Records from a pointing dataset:
========================================================================

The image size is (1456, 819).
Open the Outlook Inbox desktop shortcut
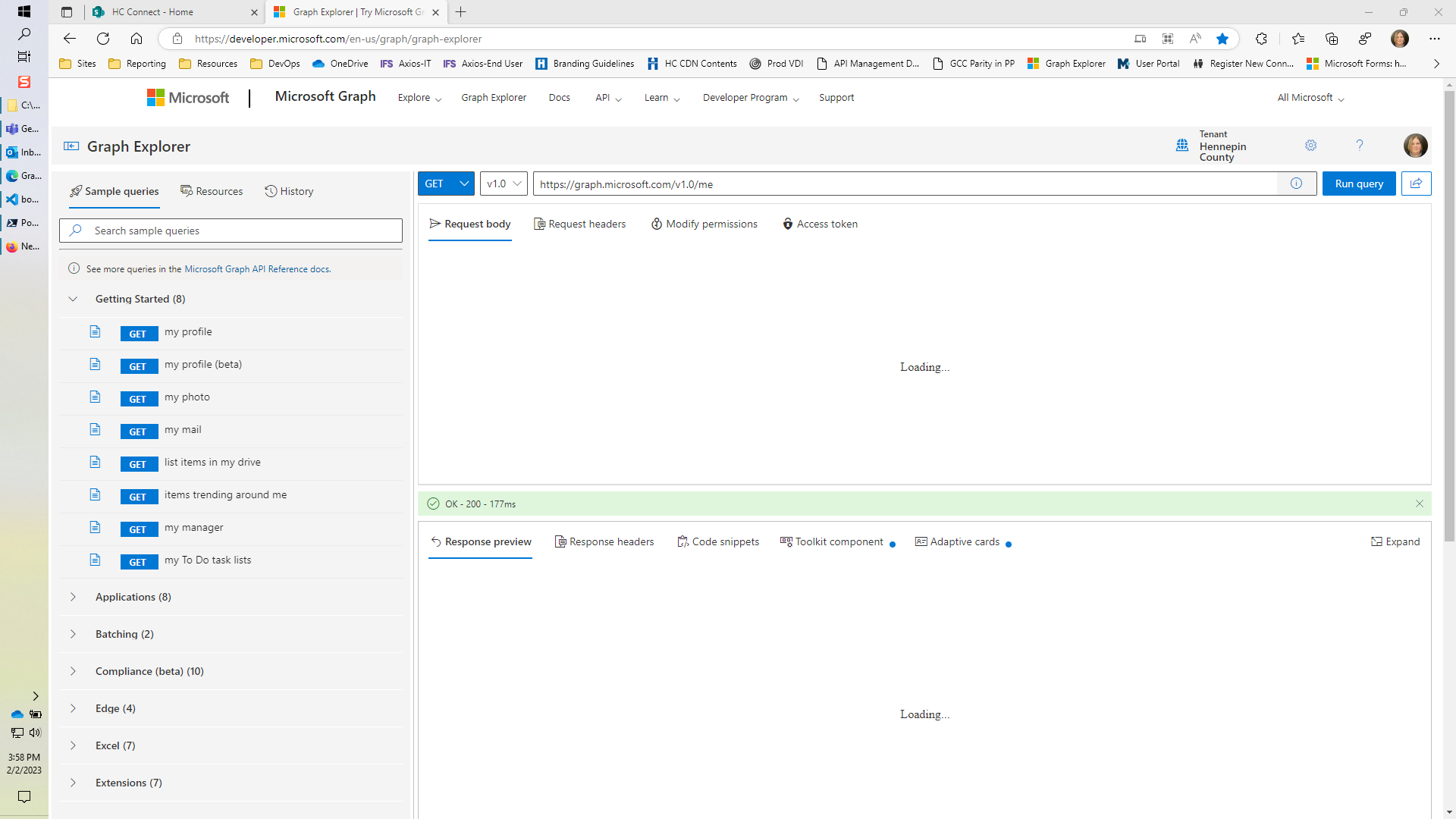click(12, 152)
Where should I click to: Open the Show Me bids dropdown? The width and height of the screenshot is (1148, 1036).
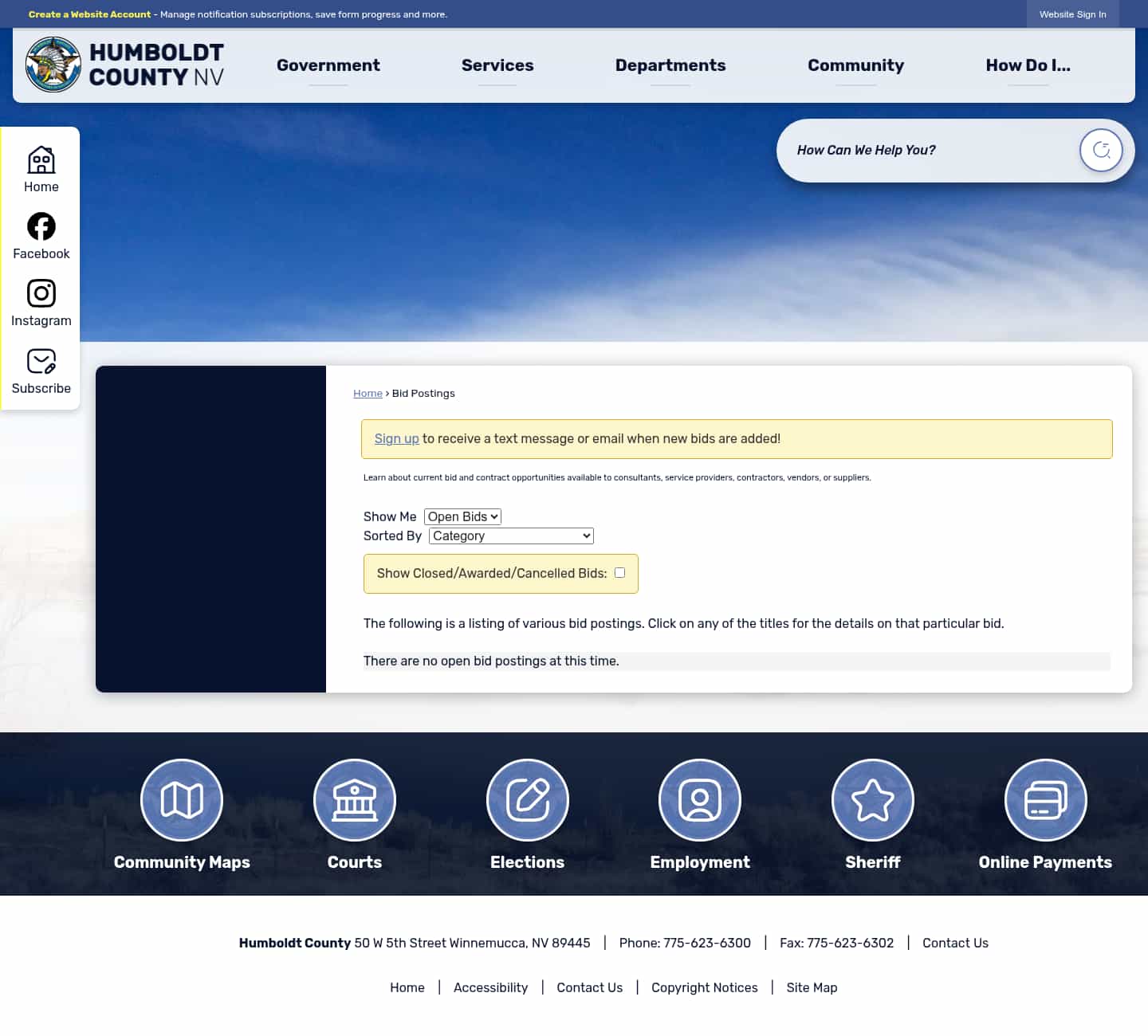click(462, 516)
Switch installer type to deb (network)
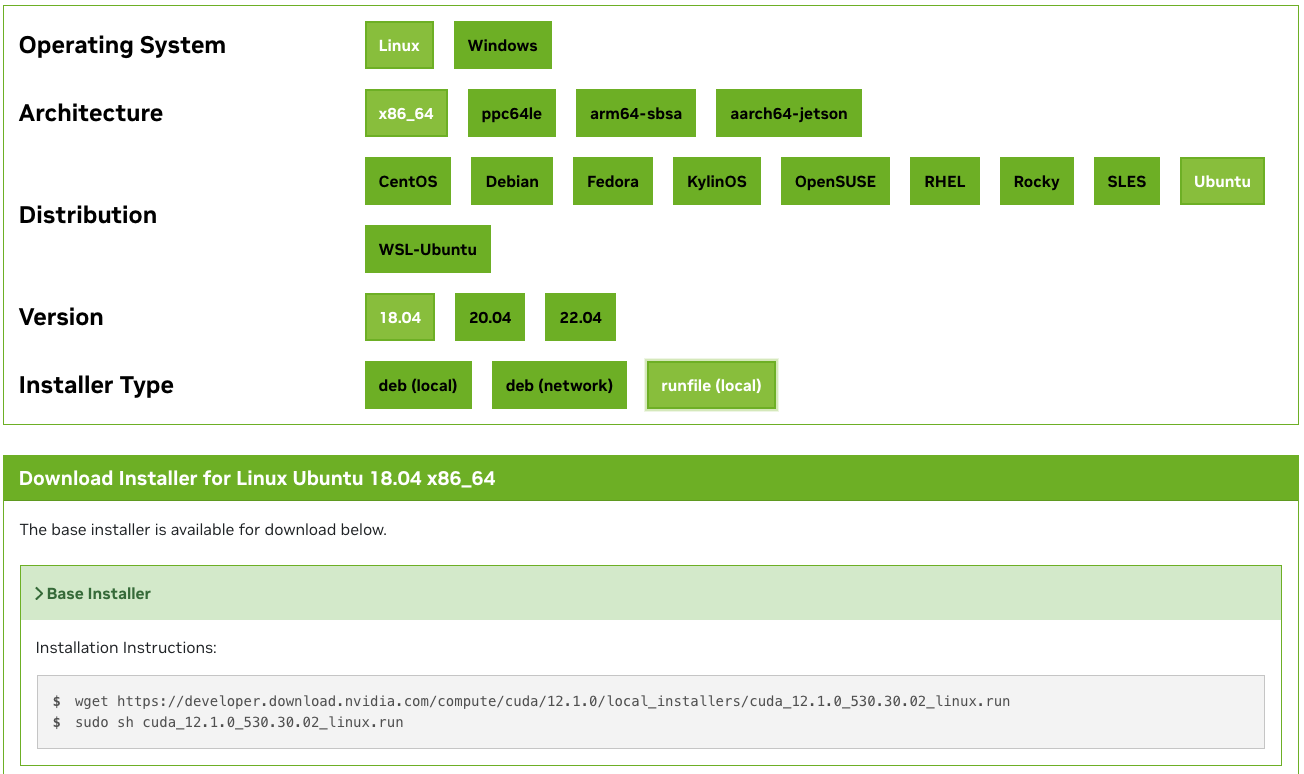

========================================================================

TASK GOAL: Render the lines of the material above as a numbered list, skipping blank lines and leaving out the pictures.

EXERCISE ANSWER:
1. The image size is (1456, 819).
2. Open the Outlook Inbox desktop shortcut
3. click(12, 152)
4. Where should I click to: Open the Show Me bids dropdown? The width and height of the screenshot is (1148, 1036).
5. click(462, 516)
6. Switch installer type to deb (network)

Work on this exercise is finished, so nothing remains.